Selective use of intraluminal shunts and rapid installation of an external fixator can minimize limb ischemia in this setting, thus allowing an unhurried orthopedic and vascular repair.[13,14]. We considered the possibility to repair the vascular reconstruction before orthopedic fixation, but temporary intraluminal shunting is value when the limb is severely ischemic as our patient. We did both venous and arterial shunting, allowing early restoration of limb perfusion, avoiding ischemic damage and distal thrombosis [14-17]. In an experimental model, venous shunting, when compared with venous ligation, offered less resistance to vascular flow through the arterial shunt and allowed a more efficient limb venous drainage than simple vein ligature [18].
Venous repair was performed by end-to-end venorrhaphy after orthopedic fixation. Popliteal venous injuries can be repaired with minimal downside in a good early patency rate [1,2,8,17,19]. Ekim et al. [17] concluded that transient venous patency allows both, establishment of venous and lymphatic collateralisation [17], alternatively, venous ligation should be considered only in unstable patients who refuse blood transfusion (Jehovah’s witnesses) and shocked patients with other critical traumatic lesions.
Data showed that limb revascularizations in both military and civilian populations were mostly done by autogenous bypass [17]. Popliteal arterial trauma carries the greatest risk of limb loss of any peripheral vascular injury and new methods to determine limb viability in the mangled extremity are needed [2,17,20]. Critical mangled extremities may be best treated by early amputation; successful limb salvage may be obtained in most blunt and penetrating popliteal arterial injuries [2,20].

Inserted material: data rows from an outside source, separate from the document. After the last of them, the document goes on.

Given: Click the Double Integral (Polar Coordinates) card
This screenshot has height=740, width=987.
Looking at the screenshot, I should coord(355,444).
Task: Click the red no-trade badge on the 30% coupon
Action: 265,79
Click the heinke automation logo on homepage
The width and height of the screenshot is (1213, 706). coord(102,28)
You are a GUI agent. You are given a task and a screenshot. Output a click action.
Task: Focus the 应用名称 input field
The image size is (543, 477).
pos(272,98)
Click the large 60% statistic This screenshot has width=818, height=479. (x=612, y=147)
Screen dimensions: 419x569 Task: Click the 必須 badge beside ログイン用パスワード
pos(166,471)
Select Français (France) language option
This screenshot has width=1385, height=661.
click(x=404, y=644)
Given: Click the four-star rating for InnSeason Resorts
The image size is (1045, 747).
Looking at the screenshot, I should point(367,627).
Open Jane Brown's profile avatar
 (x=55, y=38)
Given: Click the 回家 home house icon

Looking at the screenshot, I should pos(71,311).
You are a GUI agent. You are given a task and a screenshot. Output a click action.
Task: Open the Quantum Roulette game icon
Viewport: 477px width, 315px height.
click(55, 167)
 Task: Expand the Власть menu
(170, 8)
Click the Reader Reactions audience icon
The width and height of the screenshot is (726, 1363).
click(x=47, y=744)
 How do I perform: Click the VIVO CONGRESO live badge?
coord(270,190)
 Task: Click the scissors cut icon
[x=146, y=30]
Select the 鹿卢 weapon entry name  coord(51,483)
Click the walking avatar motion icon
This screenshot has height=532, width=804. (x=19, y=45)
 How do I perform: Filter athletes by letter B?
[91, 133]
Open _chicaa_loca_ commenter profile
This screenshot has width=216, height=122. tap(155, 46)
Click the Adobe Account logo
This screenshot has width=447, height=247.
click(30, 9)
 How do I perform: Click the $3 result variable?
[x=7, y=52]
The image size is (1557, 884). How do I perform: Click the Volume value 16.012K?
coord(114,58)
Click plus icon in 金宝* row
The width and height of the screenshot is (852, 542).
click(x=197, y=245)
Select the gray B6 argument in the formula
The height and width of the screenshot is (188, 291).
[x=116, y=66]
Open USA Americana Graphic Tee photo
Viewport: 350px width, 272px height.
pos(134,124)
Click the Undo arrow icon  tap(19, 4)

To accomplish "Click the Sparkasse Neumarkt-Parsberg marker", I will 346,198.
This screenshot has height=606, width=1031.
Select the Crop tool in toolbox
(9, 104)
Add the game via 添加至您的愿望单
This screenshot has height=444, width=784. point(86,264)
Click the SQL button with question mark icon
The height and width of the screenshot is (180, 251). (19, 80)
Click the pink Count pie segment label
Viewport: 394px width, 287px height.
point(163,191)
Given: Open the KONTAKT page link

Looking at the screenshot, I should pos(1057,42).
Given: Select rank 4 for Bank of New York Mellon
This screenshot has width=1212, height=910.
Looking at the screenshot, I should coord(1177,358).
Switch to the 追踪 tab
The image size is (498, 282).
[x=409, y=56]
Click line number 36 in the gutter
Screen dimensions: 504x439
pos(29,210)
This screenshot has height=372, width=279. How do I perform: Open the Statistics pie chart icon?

Popliteal artery injury with early identification of limbs at risk, shown to be beneficial to do: early four compartment fasciotomy, temporary intra-luminal shunting, definitive repair of concomitant venous injuries [21]. A worst - case study, showed comparable results to historical controls regarding limb salvage rates (71% for Iraq vs. 56-69% for the Vietnam War). Thirty-day survival (98%), 4-year amputation-free survival (67%), and complication-free rates (35%) fill knowledge gaps [22]. Banderker et al. [23] concluded in his work that the most significant factors associated with the high amputation rate of 37.5% were an ischemic time longer than 7 hours, and the presence of a compartment syndrome [23]. Pourzand et al. [24] highlights the importance of transport to repair and repair of associated venous injury when possible are necessary to optimize limb salvage. Delays in surgery, extensive soft tissue defect, compound tibia-fibula fracture, and other factors are associated with high amputation rate following popliteal artery injury [24].
Early diagnosis and prompt surgical intervention are essential for good outcome in patients with popliteal injury as time from injury to operation correlates inversely with the rates of limb salvage. Clinical examination will detect the majority of patients requiring urgent surgery and a quickly approach is often necessary [2,6,7,8,9,18-24].
In conclusion, this case demonstrates that early revascularization restores circulation and can prevent amputation as the first approach.